EXERCISE OBJECTIVE
Produce the same data once more, line for line.
START PROVIDED DATA
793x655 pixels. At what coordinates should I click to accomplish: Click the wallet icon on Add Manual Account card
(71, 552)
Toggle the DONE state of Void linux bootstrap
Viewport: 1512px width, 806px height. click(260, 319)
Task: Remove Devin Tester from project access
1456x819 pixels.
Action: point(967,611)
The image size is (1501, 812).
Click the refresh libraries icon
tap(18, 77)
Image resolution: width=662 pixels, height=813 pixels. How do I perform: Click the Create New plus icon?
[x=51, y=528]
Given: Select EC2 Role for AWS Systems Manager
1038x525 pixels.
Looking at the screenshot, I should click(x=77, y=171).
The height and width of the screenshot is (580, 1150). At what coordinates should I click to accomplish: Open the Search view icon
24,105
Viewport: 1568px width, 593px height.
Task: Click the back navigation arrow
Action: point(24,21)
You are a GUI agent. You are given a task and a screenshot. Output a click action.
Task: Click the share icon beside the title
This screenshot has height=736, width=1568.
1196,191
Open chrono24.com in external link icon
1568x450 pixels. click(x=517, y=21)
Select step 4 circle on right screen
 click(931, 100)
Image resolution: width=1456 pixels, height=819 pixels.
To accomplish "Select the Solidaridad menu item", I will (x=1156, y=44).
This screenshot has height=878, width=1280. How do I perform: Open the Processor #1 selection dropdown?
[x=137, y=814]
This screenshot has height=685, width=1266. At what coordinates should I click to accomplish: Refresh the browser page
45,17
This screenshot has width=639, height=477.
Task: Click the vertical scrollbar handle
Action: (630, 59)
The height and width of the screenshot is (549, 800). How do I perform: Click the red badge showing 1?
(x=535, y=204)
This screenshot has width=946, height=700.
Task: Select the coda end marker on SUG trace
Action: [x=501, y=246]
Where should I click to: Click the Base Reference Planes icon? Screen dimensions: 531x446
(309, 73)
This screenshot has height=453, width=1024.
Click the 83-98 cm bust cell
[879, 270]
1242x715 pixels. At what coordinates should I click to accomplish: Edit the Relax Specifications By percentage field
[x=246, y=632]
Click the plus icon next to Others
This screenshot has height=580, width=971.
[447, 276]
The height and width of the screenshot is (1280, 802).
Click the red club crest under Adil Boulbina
END PROVIDED DATA
EXERCISE RESPONSE
793x655 pixels. At what coordinates should I click to accomplish: Click the wallet icon on Add Manual Account card
(71, 552)
Toggle the DONE state of Void linux bootstrap
Viewport: 1512px width, 806px height. click(260, 319)
Task: Remove Devin Tester from project access
1456x819 pixels.
Action: point(967,611)
The image size is (1501, 812).
Click the refresh libraries icon
tap(18, 77)
Image resolution: width=662 pixels, height=813 pixels. How do I perform: Click the Create New plus icon?
[x=51, y=528]
Given: Select EC2 Role for AWS Systems Manager
1038x525 pixels.
Looking at the screenshot, I should click(x=77, y=171).
The height and width of the screenshot is (580, 1150). At what coordinates should I click to accomplish: Open the Search view icon
24,105
Viewport: 1568px width, 593px height.
Task: Click the back navigation arrow
Action: point(24,21)
You are a GUI agent. You are given a task and a screenshot. Output a click action.
Task: Click the share icon beside the title
This screenshot has height=736, width=1568.
1196,191
Open chrono24.com in external link icon
1568x450 pixels. click(x=517, y=21)
Select step 4 circle on right screen
 click(931, 100)
Image resolution: width=1456 pixels, height=819 pixels.
To accomplish "Select the Solidaridad menu item", I will (x=1156, y=44).
This screenshot has height=878, width=1280. How do I perform: Open the Processor #1 selection dropdown?
[x=137, y=814]
This screenshot has height=685, width=1266. At what coordinates should I click to accomplish: Refresh the browser page
45,17
This screenshot has width=639, height=477.
Task: Click the vertical scrollbar handle
Action: (630, 59)
The height and width of the screenshot is (549, 800). How do I perform: Click the red badge showing 1?
(x=535, y=204)
This screenshot has width=946, height=700.
Task: Select the coda end marker on SUG trace
Action: [x=501, y=246]
Where should I click to: Click the Base Reference Planes icon? Screen dimensions: 531x446
(309, 73)
This screenshot has height=453, width=1024.
Click the 83-98 cm bust cell
[879, 270]
1242x715 pixels. At what coordinates should I click to accomplish: Edit the Relax Specifications By percentage field
[x=246, y=632]
Click the plus icon next to Others
This screenshot has height=580, width=971.
[447, 276]
The height and width of the screenshot is (1280, 802).
Click the red club crest under Adil Boulbina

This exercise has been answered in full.